What’s happening in Family Law?
Be careful which news report you read regarding what’s changing in Family Law. There have been many suggested changes put forward over the last year. All the talk culminated last month, in the release of the Law Reform Commission (ALRC) review. Here’s a quick update on the review – and a few other changes.
The Australian Law Reform Commission’s (ALRC) final report into the Family Law System was released last month.
This was the first comprehensive view of the family law system since the Family Law Act commenced in 1976.
In announcing the tabling of the report, the ALRC stated that its report “had made 60 recommendations for reform”. This included the (most significant) recommendation, “that the resolution of family law disputes be returned to the States and Territories and that the federal family courts eventually be abolished”. It was noted, “that under the current system, children fall through the gaps between the family law courts, the child protection systems and the State and Territory responses to family violence. This can be remedied only by having a single court focussed on the best interests of the child that is able to resolve all family law, child protection and family violence issues together”.
While the Government had repeatedly said (as part of the merger bills debate) that the ALRC report would not contain recommendations for structural reforms, that did not prove to be the case.
The recommendations address a broad range of issues including how property settlement, superannuation splits, and interim spouse maintenance matters could be better dealt with.
It will be a ‘wait and see’ as to what the next federal government chooses to do with the extensive review recommendations.
Family Court merger off, for now
There has been significant discussion in the media over the last year about a potential merger of the Family Court and the Federal Circuit Court. Despite the ALRC having the issue as part of its review for consideration, the federal government proceeded to try and have legislation passed that would achieve this. See our article ‘Has the Family Court changed? Or hasn’t it?‘.
As part of this process a Senate Committee reviewed the legislation, a majority supported it however a vocal minority opposed it.
The result was that with only a couple of parliamentary sitting days before the federal election, the government failed to obtain the necessary cross-bench support to proceed with the proposed legislation and it did not proceed.
So, the proposed merger of the Federal Circuit Court and Family Court is off the table for now, but change, including an alternate model for a restructuring of federal courts, is likely to not be far away on the other side of the election.
Joint Court working group
The Family Court and Federal Circuit Court have taken a step towards reform and develop a unified family law process.
In response to requests by the legal profession and the community for changes to the family law system. The courts have set up a working group to look at establishing a common set of rules, forms and case management in the Family Court and Federal Circuit Court.
Currently, the two courts have two different sets of rules, form and processes. This has resulted in confusion and inefficiencies.
New Court Family Violence Plan
The Family Court and the Federal Circuit Court last month released the Family Violence Plan.

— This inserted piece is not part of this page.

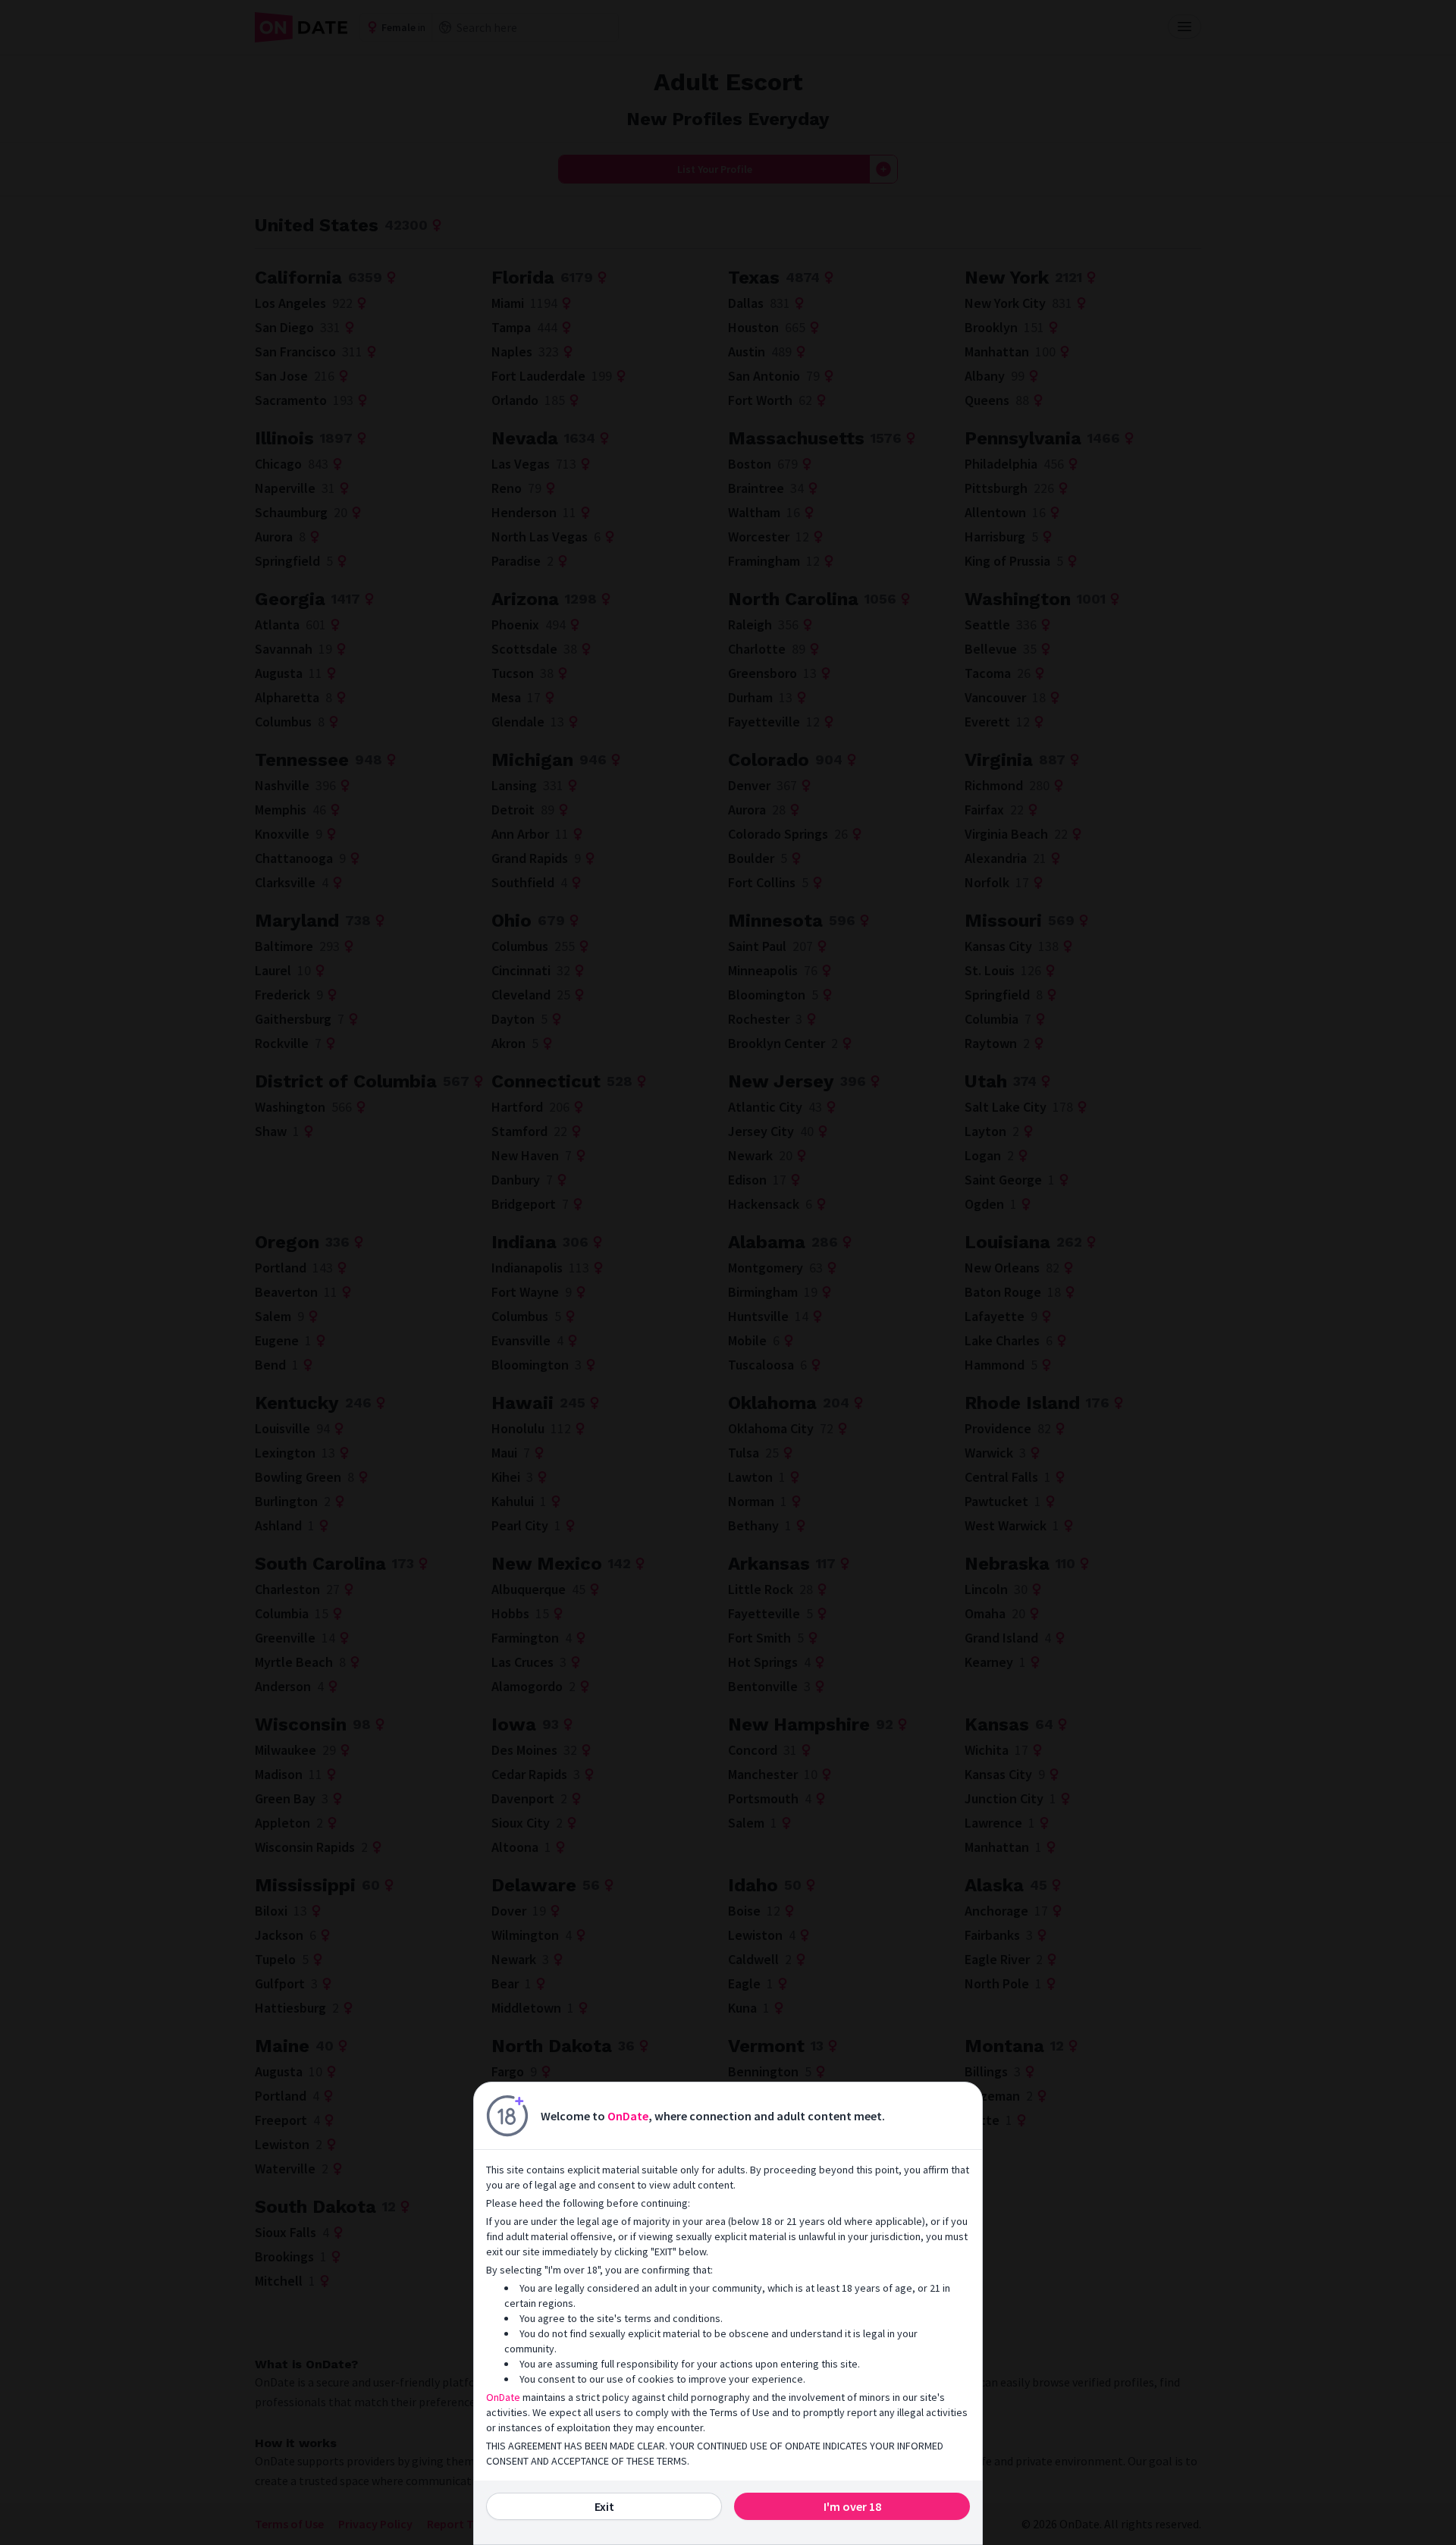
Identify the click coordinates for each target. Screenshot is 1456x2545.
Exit (604, 2506)
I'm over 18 (852, 2506)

It provides a comprehensive set of actions that will support people who are experiencing, or are at risk of, family violence.
The plan has refined and updated the Family Violence Plan 2014-16. It builds on the Courts 2014-16 Plan and will be used by administrative staff, decision-makers, legal practitioners, services providers and others involved in the overall family law system.
The Plan covers areas as diverse as building layout, security screening, risk assessment, safety planning for individual litigants, and education and training of staff. It also covers the review and updating of the Family Violence Best Practice Principles, a document designed to assist judges, legal practitioners and litigants understand the legal requirements for all matters in which family violence is alleged.
New rules for cross-examination of victims of Domestic Violence
From 11 September 2019, new arrangements will begin regarding the cross-examination of victims of domestic violence in the Family Court and Federal Circuit Court.
This is relevant for parties who are self-represented in the Family Court and Federal Circuit Court. If a person is acting on their own behalf without a lawyer at a trial, they are prevented from cross-examining the other party, in the following circumstances:
- There is an allegation of family violence between the person wanting to cross-examine and the witness they are wanting to cross-examine.
And one of the following applies;
- Either party has been convicted of, or is charged with an offence involving violence or threat of violence to the other party; or
- A family violence order applies to both parties (final order only); or
- The court at their discretion makes such an order.
If a party finds themselves in this scenario they will have to engage a legal representative to undertake the cross-examination on their behalf.